Statistics and reproducibility

The morphometric variation in non-sex-related measurements of adult specimens was analysed using PCA in SPSS v17.0. We employed Kaiser-Meyer-Olkin and Bartlett’s tests to check the fitness of the PCA, followed by Tukey’s test. Independent-samples two-sided t tests or Wilcoxon rank-sum tests were also performed to check the differences between the taxon pairs after PCA. The significant positively selected genes were confirmed using Bonferroni test. Reproducibility was confirmed by performing analyses with independent replicates (for morphological analyses), five hundred bootstrap replicates or different coalescent and concatenation approaches as described in the Methods section.

Nomenclatural Acts

This published work and the nomenclatural acts it contains have been registered in ZooBank, the proposed online registration system for the International Code of Zoological Nomenclature (ICZN).

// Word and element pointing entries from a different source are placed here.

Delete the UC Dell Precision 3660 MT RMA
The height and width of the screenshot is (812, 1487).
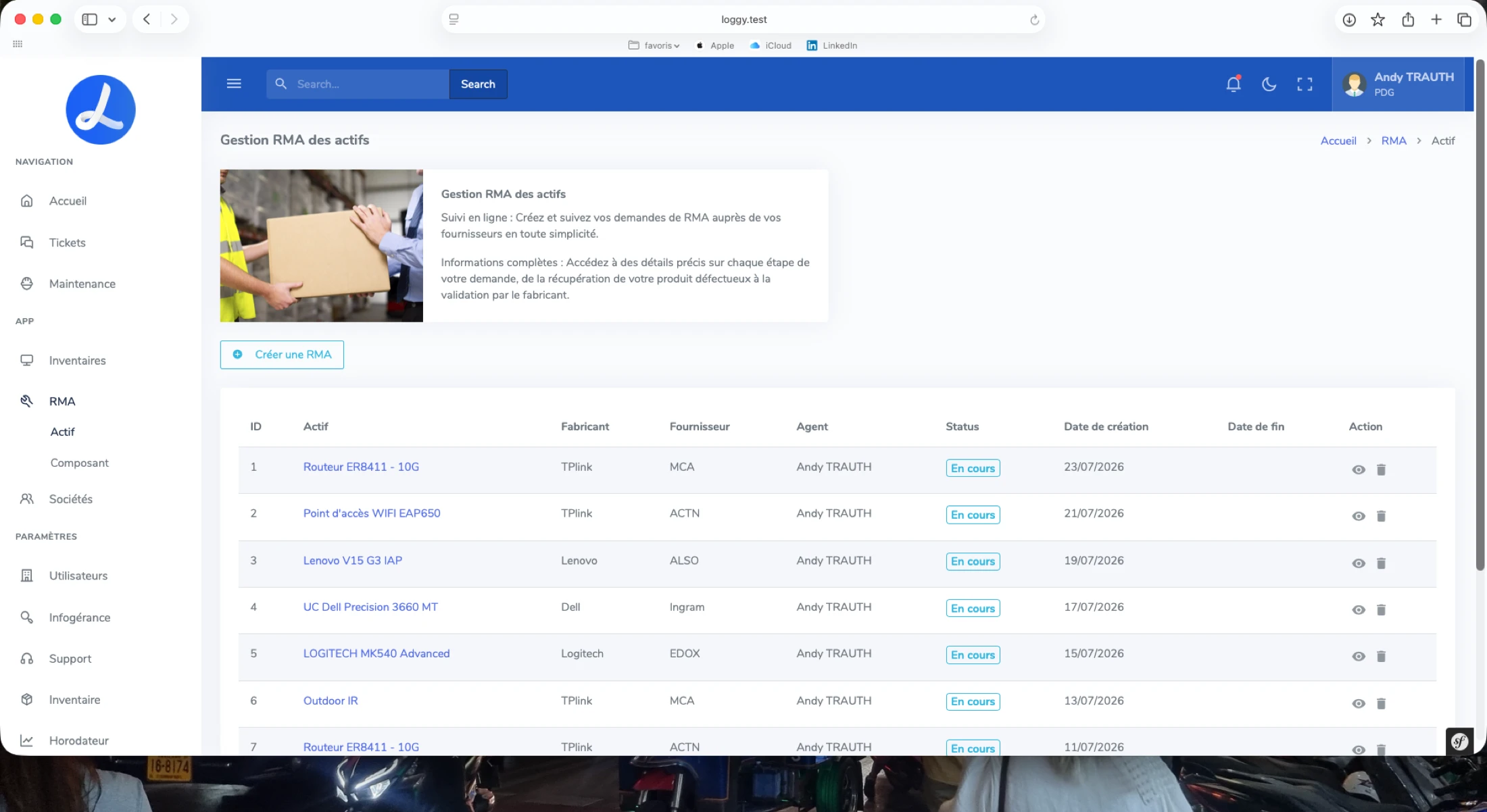(1381, 610)
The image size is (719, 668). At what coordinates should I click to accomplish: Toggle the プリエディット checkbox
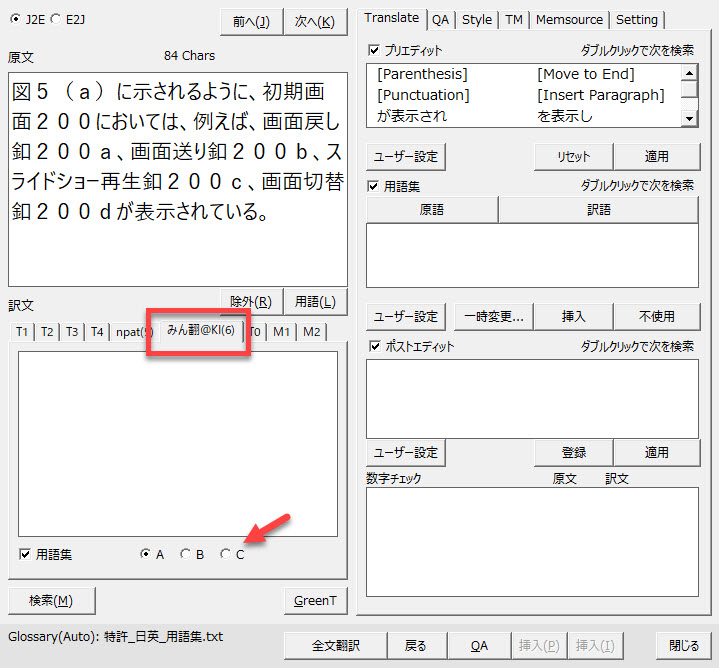coord(375,50)
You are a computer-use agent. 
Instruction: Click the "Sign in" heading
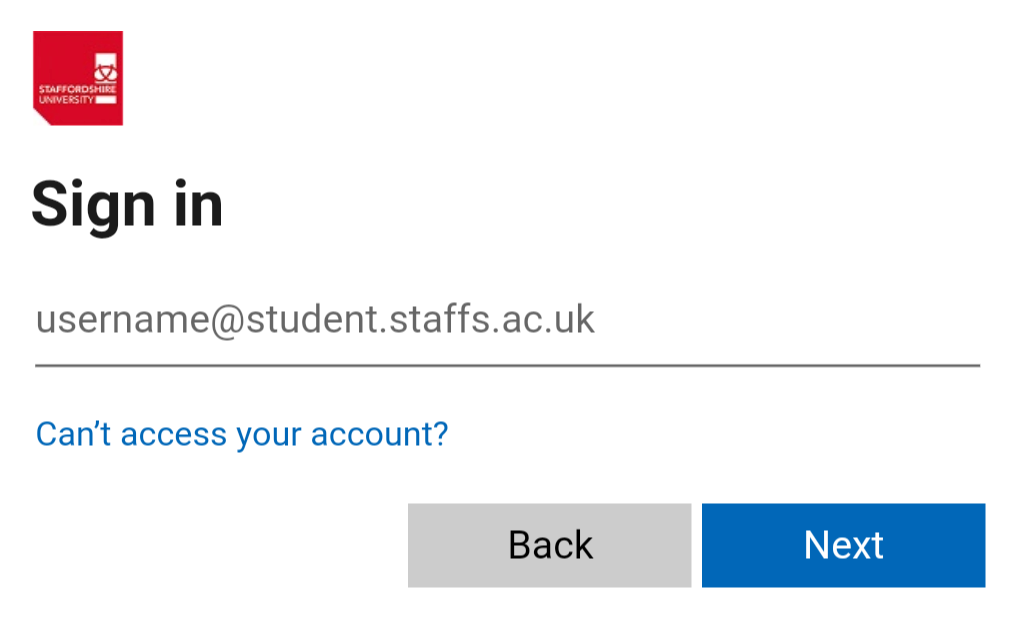point(127,204)
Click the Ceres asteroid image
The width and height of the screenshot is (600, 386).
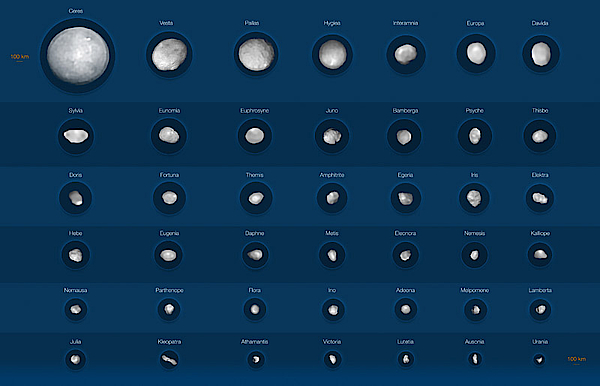[78, 55]
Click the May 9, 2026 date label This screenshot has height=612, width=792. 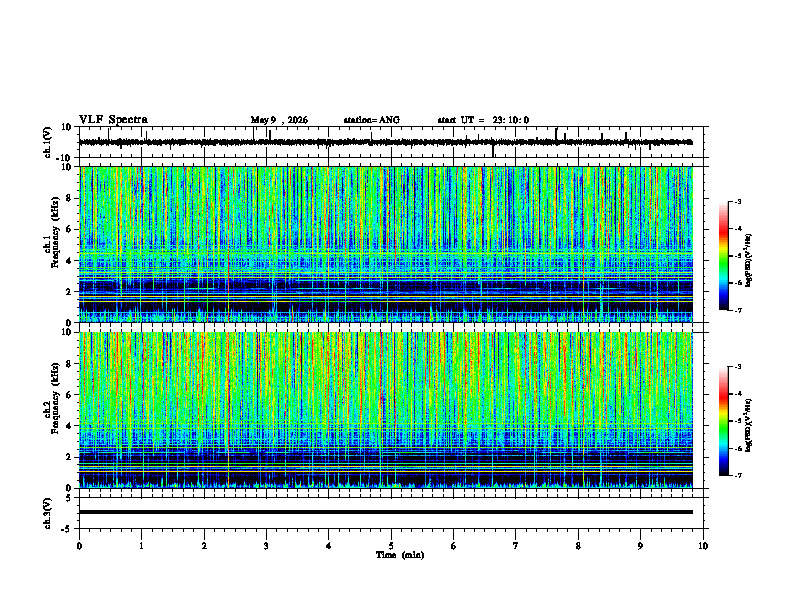[279, 120]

The ZooBank LSIDs (Life Science Identifiers) can be resolved and the associated information viewed through any standard web browser by appending the LSID to the prefix “http://zoobank.org/”. The LSID for this publication is: urn:lsid:zoobank.org:pub:794808AA-EA46-4E86-B482-9983214688BB.

The LSID for Neodon namchabarwaensis Liu SY., Zhou CR., Murphy WR. & Liu SL., sp. nov. is: urn:lsid:zoobank.org:act:8B19E76E-2E5F-452E-A94B-0824DB45CB30

The LSID for Neodon shergylaensis Liu SY., Zhou CR., Murphy WR. & Liu SL., sp. nov. is: urn:lsid:zoobank.org:act:811C522A-2B13-48EE-A8B4-3B758E3EB129

The LSID for Neodon liaoruii Liu SY., Zhou CR., Meng GL. & Liu SL., sp. nov. is: urn:lsid:zoobank.org:act:D4E07979-F92F-4825-BA6B-BB5B6881F9FD

The LSID for Neodon bershulaensis Liu SY., Zhou CR., Liu Y. & Liu SL., sp. nov. is: urn:lsid:zoobank.org:act:A72C6927-1269-4E65-8183-6F48D86F06E9

The LSID for Neodon bomiensis Liu SY., Zhou CR., Meng GL. & Liu SL., sp. nov. is: urn:lsid:zoobank.org:act:445E9955-1D43-41E9-AE51-71A3CDFDB28D

The LSID for Neodon chayuensis Liu SY., Zhou CR., Liu Y., Tang MK. & Liu SL., sp. nov. is: urn:lsid:zoobank.org:act:0F26DDC2-C279-4DE6-AAF2-B1E4C9917B6F

Reporting summary

Further information on research design is available in the Nature Research Reporting Summary linked to this article.